╭──
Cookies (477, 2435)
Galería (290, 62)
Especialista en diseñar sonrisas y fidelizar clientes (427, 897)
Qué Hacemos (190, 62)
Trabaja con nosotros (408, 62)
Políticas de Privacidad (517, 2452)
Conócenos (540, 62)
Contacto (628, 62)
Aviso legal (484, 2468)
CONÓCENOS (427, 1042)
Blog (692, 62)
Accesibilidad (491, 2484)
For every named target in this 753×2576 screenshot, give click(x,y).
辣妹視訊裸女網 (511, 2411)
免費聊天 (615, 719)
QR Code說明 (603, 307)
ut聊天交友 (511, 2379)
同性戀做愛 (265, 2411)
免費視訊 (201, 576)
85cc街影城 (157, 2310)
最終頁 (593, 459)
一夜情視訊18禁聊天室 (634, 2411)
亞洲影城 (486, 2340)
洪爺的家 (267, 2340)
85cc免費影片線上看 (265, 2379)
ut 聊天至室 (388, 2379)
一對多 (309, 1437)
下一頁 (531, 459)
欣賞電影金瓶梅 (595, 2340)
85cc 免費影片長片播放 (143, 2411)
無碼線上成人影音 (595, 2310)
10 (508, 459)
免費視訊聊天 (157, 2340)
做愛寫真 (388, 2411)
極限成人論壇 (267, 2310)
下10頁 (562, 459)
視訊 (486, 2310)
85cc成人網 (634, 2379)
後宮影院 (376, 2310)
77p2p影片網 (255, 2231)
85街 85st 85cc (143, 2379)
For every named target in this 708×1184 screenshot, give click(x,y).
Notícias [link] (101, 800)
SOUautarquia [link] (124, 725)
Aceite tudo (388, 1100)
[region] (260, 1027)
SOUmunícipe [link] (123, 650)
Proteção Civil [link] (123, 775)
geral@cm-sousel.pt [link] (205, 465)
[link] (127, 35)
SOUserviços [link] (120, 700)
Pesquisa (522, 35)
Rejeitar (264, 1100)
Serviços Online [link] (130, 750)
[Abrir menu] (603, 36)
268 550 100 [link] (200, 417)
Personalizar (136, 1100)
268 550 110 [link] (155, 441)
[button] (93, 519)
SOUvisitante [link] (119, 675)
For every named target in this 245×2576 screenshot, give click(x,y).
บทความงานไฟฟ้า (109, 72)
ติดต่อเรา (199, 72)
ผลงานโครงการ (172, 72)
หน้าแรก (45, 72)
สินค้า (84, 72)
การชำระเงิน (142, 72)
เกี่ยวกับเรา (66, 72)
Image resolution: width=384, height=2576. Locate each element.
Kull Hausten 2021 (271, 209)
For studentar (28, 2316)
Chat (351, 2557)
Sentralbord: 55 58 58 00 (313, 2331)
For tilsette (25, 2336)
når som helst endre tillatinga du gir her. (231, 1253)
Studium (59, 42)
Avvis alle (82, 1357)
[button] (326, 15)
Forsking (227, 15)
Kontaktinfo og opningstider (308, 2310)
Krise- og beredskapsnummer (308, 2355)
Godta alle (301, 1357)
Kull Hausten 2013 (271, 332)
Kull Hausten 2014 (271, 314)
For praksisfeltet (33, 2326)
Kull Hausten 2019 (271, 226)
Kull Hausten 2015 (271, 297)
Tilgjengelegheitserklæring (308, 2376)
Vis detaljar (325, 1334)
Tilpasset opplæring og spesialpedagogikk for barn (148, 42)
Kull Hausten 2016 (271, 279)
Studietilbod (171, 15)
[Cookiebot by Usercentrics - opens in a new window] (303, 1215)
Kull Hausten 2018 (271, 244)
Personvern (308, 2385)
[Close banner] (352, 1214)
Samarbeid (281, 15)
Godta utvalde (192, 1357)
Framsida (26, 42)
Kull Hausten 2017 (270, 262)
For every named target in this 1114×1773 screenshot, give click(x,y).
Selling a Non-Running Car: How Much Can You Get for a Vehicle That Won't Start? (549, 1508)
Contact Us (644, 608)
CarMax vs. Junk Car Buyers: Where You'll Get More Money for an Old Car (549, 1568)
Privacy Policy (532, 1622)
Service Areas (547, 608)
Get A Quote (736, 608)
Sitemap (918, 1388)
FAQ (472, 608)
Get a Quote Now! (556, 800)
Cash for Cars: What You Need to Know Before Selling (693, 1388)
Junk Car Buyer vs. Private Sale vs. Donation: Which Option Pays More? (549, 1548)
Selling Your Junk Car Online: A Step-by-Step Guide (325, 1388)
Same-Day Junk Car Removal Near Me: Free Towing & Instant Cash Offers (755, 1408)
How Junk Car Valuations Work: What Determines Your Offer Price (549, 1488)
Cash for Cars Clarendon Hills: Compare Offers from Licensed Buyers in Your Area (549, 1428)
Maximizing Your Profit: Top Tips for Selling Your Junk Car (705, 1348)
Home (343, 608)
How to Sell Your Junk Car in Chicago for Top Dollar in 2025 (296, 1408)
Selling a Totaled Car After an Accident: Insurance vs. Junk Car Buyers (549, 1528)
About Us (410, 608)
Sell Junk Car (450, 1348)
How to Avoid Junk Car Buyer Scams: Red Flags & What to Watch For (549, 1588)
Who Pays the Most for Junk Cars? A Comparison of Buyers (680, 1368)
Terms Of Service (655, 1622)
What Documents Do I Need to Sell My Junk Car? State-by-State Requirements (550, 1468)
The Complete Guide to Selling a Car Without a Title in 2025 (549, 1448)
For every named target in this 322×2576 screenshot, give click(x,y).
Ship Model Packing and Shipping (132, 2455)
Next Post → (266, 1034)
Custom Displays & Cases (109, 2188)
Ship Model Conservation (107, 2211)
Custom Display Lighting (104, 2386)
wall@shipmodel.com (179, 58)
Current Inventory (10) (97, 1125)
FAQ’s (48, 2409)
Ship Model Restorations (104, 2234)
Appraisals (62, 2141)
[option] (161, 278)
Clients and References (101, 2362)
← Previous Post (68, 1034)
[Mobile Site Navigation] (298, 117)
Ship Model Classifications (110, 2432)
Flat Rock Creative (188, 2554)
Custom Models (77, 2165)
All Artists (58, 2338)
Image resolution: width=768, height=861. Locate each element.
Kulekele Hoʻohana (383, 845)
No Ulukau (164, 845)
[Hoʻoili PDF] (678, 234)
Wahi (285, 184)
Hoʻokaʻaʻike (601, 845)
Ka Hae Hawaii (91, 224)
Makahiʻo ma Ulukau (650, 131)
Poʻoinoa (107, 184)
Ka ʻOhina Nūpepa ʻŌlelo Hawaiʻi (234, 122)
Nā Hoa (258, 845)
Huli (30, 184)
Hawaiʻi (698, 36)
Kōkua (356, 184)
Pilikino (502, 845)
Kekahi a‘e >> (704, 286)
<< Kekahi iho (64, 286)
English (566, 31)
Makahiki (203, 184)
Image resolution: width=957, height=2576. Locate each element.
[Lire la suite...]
╰──
▸ **Directions for this task**
Copy out all of the data above, switching "Custom Models" to "Custom Ships" and leaving everything else as it is.

▸ **Solution to the problem**
Cookies (477, 2435)
Galería (290, 62)
Especialista en diseñar sonrisas y fidelizar clientes (427, 897)
Qué Hacemos (190, 62)
Trabaja con nosotros (408, 62)
Políticas de Privacidad (517, 2452)
Conócenos (540, 62)
Contacto (628, 62)
Aviso legal (484, 2468)
CONÓCENOS (427, 1042)
Blog (692, 62)
Accesibilidad (491, 2484)
For every named target in this 753×2576 screenshot, give click(x,y).
辣妹視訊裸女網 (511, 2411)
免費聊天 (615, 719)
QR Code說明 (603, 307)
ut聊天交友 (511, 2379)
同性戀做愛 (265, 2411)
免費視訊 (201, 576)
85cc街影城 (157, 2310)
最終頁 (593, 459)
一夜情視訊18禁聊天室 (634, 2411)
亞洲影城 (486, 2340)
洪爺的家 (267, 2340)
85cc免費影片線上看 (265, 2379)
ut 聊天至室 (388, 2379)
一對多 (309, 1437)
下一頁 (531, 459)
欣賞電影金瓶梅 (595, 2340)
85cc 免費影片長片播放 (143, 2411)
無碼線上成人影音 (595, 2310)
10 (508, 459)
免費視訊聊天 (157, 2340)
做愛寫真 (388, 2411)
極限成人論壇 (267, 2310)
下10頁 (562, 459)
視訊 (486, 2310)
85cc成人網 (634, 2379)
後宮影院 (376, 2310)
77p2p影片網 (255, 2231)
85街 85st 85cc (143, 2379)
For every named target in this 708×1184 screenshot, give click(x,y).
Notícias [link] (101, 800)
SOUautarquia [link] (124, 725)
Aceite tudo (388, 1100)
[region] (260, 1027)
SOUmunícipe [link] (123, 650)
Proteção Civil [link] (123, 775)
geral@cm-sousel.pt [link] (205, 465)
[link] (127, 35)
SOUserviços [link] (120, 700)
Pesquisa (522, 35)
Rejeitar (264, 1100)
Serviços Online [link] (130, 750)
[Abrir menu] (603, 36)
268 550 100 [link] (200, 417)
Personalizar (136, 1100)
268 550 110 [link] (155, 441)
[button] (93, 519)
SOUvisitante [link] (119, 675)
For every named target in this 245×2576 screenshot, give click(x,y).
บทความงานไฟฟ้า (109, 72)
ติดต่อเรา (199, 72)
ผลงานโครงการ (172, 72)
หน้าแรก (45, 72)
สินค้า (84, 72)
การชำระเงิน (142, 72)
เกี่ยวกับเรา (66, 72)
Image resolution: width=384, height=2576. Locate each element.
Kull Hausten 2021 (271, 209)
For studentar (28, 2316)
Chat (351, 2557)
Sentralbord: 55 58 58 00 (313, 2331)
For tilsette (25, 2336)
når som helst endre tillatinga du gir her. (231, 1253)
Studium (59, 42)
Avvis alle (82, 1357)
[button] (326, 15)
Forsking (227, 15)
Kontaktinfo og opningstider (308, 2310)
Krise- og beredskapsnummer (308, 2355)
Godta alle (301, 1357)
Kull Hausten 2013 (271, 332)
Kull Hausten 2014 (271, 314)
For praksisfeltet (33, 2326)
Kull Hausten 2019 (271, 226)
Kull Hausten 2015 (271, 297)
Tilgjengelegheitserklæring (308, 2376)
Vis detaljar (325, 1334)
Tilpasset opplæring og spesialpedagogikk for barn (148, 42)
Kull Hausten 2016 (271, 279)
Studietilbod (171, 15)
[Cookiebot by Usercentrics - opens in a new window] (303, 1215)
Kull Hausten 2018 (271, 244)
Personvern (308, 2385)
[Close banner] (352, 1214)
Samarbeid (281, 15)
Godta utvalde (192, 1357)
Framsida (26, 42)
Kull Hausten 2017 (270, 262)
For every named target in this 1114×1773 screenshot, give click(x,y).
Selling a Non-Running Car: How Much Can You Get for a Vehicle That Won't Start? (549, 1508)
Contact Us (644, 608)
CarMax vs. Junk Car Buyers: Where You'll Get More Money for an Old Car (549, 1568)
Privacy Policy (532, 1622)
Service Areas (547, 608)
Get A Quote (736, 608)
Sitemap (918, 1388)
FAQ (472, 608)
Get a Quote Now! (556, 800)
Cash for Cars: What You Need to Know Before Selling (693, 1388)
Junk Car Buyer vs. Private Sale vs. Donation: Which Option Pays More? (549, 1548)
Selling Your Junk Car Online: A Step-by-Step Guide (325, 1388)
Same-Day Junk Car Removal Near Me: Free Towing & Instant Cash Offers (755, 1408)
How Junk Car Valuations Work: What Determines Your Offer Price (549, 1488)
Cash for Cars Clarendon Hills: Compare Offers from Licensed Buyers in Your Area (549, 1428)
Maximizing Your Profit: Top Tips for Selling Your Junk Car (705, 1348)
Home (343, 608)
How to Sell Your Junk Car in Chicago for Top Dollar in 2025 (296, 1408)
Selling a Totaled Car After an Accident: Insurance vs. Junk Car Buyers (549, 1528)
About Us (410, 608)
Sell Junk Car (450, 1348)
How to Avoid Junk Car Buyer Scams: Red Flags & What to Watch For (549, 1588)
Who Pays the Most for Junk Cars? A Comparison of Buyers (680, 1368)
Terms Of Service (655, 1622)
What Documents Do I Need to Sell My Junk Car? State-by-State Requirements (550, 1468)
The Complete Guide to Selling a Car Without a Title in 2025 (549, 1448)
For every named target in this 322×2576 screenshot, give click(x,y).
Ship Model Packing and Shipping (132, 2455)
Next Post → (266, 1034)
Custom Displays & Cases (109, 2188)
Ship Model Conservation (107, 2211)
Custom Display Lighting (104, 2386)
wall@shipmodel.com (179, 58)
Current Inventory (10) (97, 1125)
FAQ’s (48, 2409)
Ship Model Restorations (104, 2234)
Appraisals (62, 2141)
[option] (161, 278)
Clients and References (101, 2362)
← Previous Post (68, 1034)
[Mobile Site Navigation] (298, 117)
Ship Model Classifications (110, 2432)
Flat Rock Creative (188, 2554)
Custom Ships (77, 2165)
All Artists (58, 2338)
Image resolution: width=768, height=861. Locate each element.
Kulekele Hoʻohana (383, 845)
No Ulukau (164, 845)
[Hoʻoili PDF] (678, 234)
Wahi (285, 184)
Hoʻokaʻaʻike (601, 845)
Ka Hae Hawaii (91, 224)
Makahiʻo ma Ulukau (650, 131)
Poʻoinoa (107, 184)
Ka ʻOhina Nūpepa ʻŌlelo Hawaiʻi (234, 122)
Nā Hoa (258, 845)
Huli (30, 184)
Hawaiʻi (698, 36)
Kōkua (356, 184)
Pilikino (502, 845)
Kekahi a‘e >> (704, 286)
<< Kekahi iho (64, 286)
English (566, 31)
Makahiki (203, 184)
Image resolution: width=957, height=2576. Locate each element.
[Lire la suite...]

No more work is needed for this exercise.